After the End(28)
“We need to talk about the damage to his brain.”
“I’ve bookmarked this article.” He clicks a link and spins the screen around to show me. A teenage girl smiles lopsidedly at me. “She had the same surgery as Dylan, and it left her mute and paralysed, but she’s learning to speak again, and she’s just done a 5K sponsored walk!”
“What if that doesn’t happen, Max?”
There’s a long pause, and then he looks at me, his eyes shining but his jaw set hard. “Then we’ll have a disabled son. And we’ll be grateful every single day for him.” He reaches for my hand and squeezes it, then returns to his laptop.
Suddenly cold, I pull my feet onto the sofa beneath me, and cradle my coffee. I think about Dr. Khalili’s words, about a boy who cannot walk or talk, who cannot eat food, or use the toilet, or ask for comfort. I pick up my phone and find the Bringing Up B podcast that has kept me company on the long drives home from the hospital, and I click on “contact us.”
You don’t know me, I write, but I need your help.
ten
Max
Dylan looks at the ball, concentration etched on his face. He runs toward it and kicks with all his might, almost falling over in his effort to make the ball reach its target, all of five feet away from him. In front of the white plastic goal—so small I can place my outstretched arms around both posts—I kneel on grass still damp from the night before.
The goal was a present for Dylan’s second birthday, and every morning since, he’s dragged me out at first light to play.
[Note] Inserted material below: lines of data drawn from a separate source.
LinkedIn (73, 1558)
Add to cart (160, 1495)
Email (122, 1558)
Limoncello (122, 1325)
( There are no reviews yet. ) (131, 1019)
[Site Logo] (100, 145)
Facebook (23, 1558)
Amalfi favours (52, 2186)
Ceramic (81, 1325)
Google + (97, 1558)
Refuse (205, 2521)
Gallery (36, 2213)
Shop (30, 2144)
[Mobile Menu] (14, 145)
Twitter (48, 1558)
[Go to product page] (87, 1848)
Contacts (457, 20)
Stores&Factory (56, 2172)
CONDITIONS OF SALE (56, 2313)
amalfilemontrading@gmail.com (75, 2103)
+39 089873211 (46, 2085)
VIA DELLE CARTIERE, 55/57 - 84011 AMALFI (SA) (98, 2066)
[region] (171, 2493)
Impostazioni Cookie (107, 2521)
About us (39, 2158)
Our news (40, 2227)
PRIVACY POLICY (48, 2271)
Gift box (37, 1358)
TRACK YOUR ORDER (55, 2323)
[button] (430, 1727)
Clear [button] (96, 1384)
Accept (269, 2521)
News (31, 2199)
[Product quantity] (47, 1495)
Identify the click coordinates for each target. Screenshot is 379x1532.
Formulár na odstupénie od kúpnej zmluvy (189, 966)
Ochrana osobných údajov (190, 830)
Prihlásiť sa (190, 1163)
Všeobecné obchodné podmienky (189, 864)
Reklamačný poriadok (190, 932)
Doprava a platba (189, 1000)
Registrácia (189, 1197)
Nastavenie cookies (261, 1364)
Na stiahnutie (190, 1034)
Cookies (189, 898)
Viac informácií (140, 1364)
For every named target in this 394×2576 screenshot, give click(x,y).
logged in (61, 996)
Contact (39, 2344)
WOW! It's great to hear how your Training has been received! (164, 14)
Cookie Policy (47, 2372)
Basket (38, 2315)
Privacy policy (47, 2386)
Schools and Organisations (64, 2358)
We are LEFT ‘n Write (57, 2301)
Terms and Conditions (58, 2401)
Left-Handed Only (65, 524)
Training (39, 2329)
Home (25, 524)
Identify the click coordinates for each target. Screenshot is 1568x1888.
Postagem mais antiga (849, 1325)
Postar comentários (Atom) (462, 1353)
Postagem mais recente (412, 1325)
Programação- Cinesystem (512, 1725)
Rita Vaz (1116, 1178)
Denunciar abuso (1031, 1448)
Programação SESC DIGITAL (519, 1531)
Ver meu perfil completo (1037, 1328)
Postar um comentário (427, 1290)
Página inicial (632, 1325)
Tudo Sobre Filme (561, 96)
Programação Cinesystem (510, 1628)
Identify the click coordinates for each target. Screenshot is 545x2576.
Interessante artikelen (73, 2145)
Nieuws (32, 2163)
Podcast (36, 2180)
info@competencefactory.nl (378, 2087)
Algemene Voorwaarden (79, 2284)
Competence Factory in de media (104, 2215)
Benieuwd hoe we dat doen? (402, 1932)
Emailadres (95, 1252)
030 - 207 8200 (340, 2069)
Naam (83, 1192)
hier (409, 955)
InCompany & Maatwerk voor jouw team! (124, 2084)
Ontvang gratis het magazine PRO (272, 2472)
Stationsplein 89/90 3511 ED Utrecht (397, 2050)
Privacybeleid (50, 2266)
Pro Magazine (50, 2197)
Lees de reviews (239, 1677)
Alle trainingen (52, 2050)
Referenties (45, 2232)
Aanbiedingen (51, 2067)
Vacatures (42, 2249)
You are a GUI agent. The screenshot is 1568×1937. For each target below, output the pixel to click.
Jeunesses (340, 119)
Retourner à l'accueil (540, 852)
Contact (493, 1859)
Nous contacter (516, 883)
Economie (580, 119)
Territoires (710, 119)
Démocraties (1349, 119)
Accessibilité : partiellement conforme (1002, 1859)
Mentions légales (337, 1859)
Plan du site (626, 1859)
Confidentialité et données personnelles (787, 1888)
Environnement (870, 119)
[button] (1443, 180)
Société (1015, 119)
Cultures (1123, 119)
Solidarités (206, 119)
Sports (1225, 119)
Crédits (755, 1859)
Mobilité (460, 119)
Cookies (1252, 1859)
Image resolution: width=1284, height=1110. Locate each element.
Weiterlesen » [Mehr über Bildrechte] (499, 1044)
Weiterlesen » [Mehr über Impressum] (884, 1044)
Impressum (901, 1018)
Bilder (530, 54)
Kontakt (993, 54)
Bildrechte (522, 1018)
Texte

I’ve been in the UK office for the last two weeks, with my next trip not for another week, and I’m soaking up this time with my boy. He changes so much, even in a day, that a trip away means coming home to a completely different child.
The ball’s slowing down. The grass was only cut a few days ago, but it grows fast at this time of year, and Dylan’s blow-up ball is no match for a clump of daisies. I edge forward and lunge at it in a slow-motion dive designed to fail. As I overshoot the ball, I nudge it in the right direction, rolling on the wet grass and clutching at my head in mock dismay.
“Go!” shouts Dylan, in the abbreviated version of “goal” Pip and I love so much we’ve adopted it for our own.
“How was the match?” she’ll ask me, after the five-a-side I join when I can.
“Not bad,” I’ll say. “Nil-nil, then Johnno scored a go just before the whistle.”
Dylan jumps on me and I lie on the grass, looking up at my son, silhouetted against the morning light.
“Good go,” I tell him. “Great go!” Despite the warmth of the sun, damp is seeping through my clothes, and my neck feels stiff and uncomfortable. “Off you get, champ.” I sit up and let him slide off my chest, and he makes a crash far too loud for a boy dropping onto grass . . .
I blink hard, my body dragged reluctantly from sleep. The open laptop is on the floor by my feet. The fire is still on, but daylight streams between the drapes we didn’t bother to close last night, and the air in the room is stale and hot. Pip is curled, catlike, on the sofa beside me, both hands folded beneath her head. I touch her shoulder and she murmurs but doesn’t stir.
“Sweetie, it’s gone nine.”
She opens her eyes and pushes herself upright. “What? Oh no!” She stands, and almost falls, groggy with tiredness and stiff from sleeping on the sofa.
“It’s OK.”
“But I’m always there at seven. Always!”
“It’s OK.”
She rounds on me. “It’s not OK. Stop saying it’s OK! We have a routine. I’m at the hospital by seven. Every day. Every. Single.” She dissolves into tears before she finishes her sentence, and although I stand up and put my arms around her, she’s stiff and unyielding.
“Why don’t you go and have a shower, and I’ll call PICU and tell them—”
“I don’t want a shower, I just want to be with Dylan.” She wriggles away from my attempts to comfort her, and I wish I hadn’t tried.
I walk out of the room. “Well, I’m having one. I’ve been in these clothes for twenty-four hours and I stink.”
Fifteen minutes later I’m clean and awake. I put on a suit, but leave off the tie. Armor, Pip used to call it, when I was packing for a trip. She’d sit on the bed and I’d tell her who I was meeting, and what I’d be doing, and she’d pick out shirts and tell me it was like going into battle.
“If you were a woman you’d have makeup too,” she said once. “That’s why we call it war paint. Something to hide behind—to make us look stronger than we really are.”
Pip’s waiting in the hall for me. She’s picked up her bag, but her hair is matted on one side, and a half-moon crease runs from her left ear to her nose. The front door’s open before I’m on the bottom step, the engine running before I’m out of the house. If she notices my suit, or wonders why I’m wearing one when I’m not going into work, she doesn’t say anything.
She drives angrily, snatching the steering wheel and snapping at anyone who dares to pause at a junction, or hesitate on a roundabout. Traffic’s bad, and from the tension in Pip’s ramrod arms that’s my fault too. At the lights, she rocks on the clutch, even though she knows it bugs me, and tuts under her breath when the lights turn red again before it’s our turn.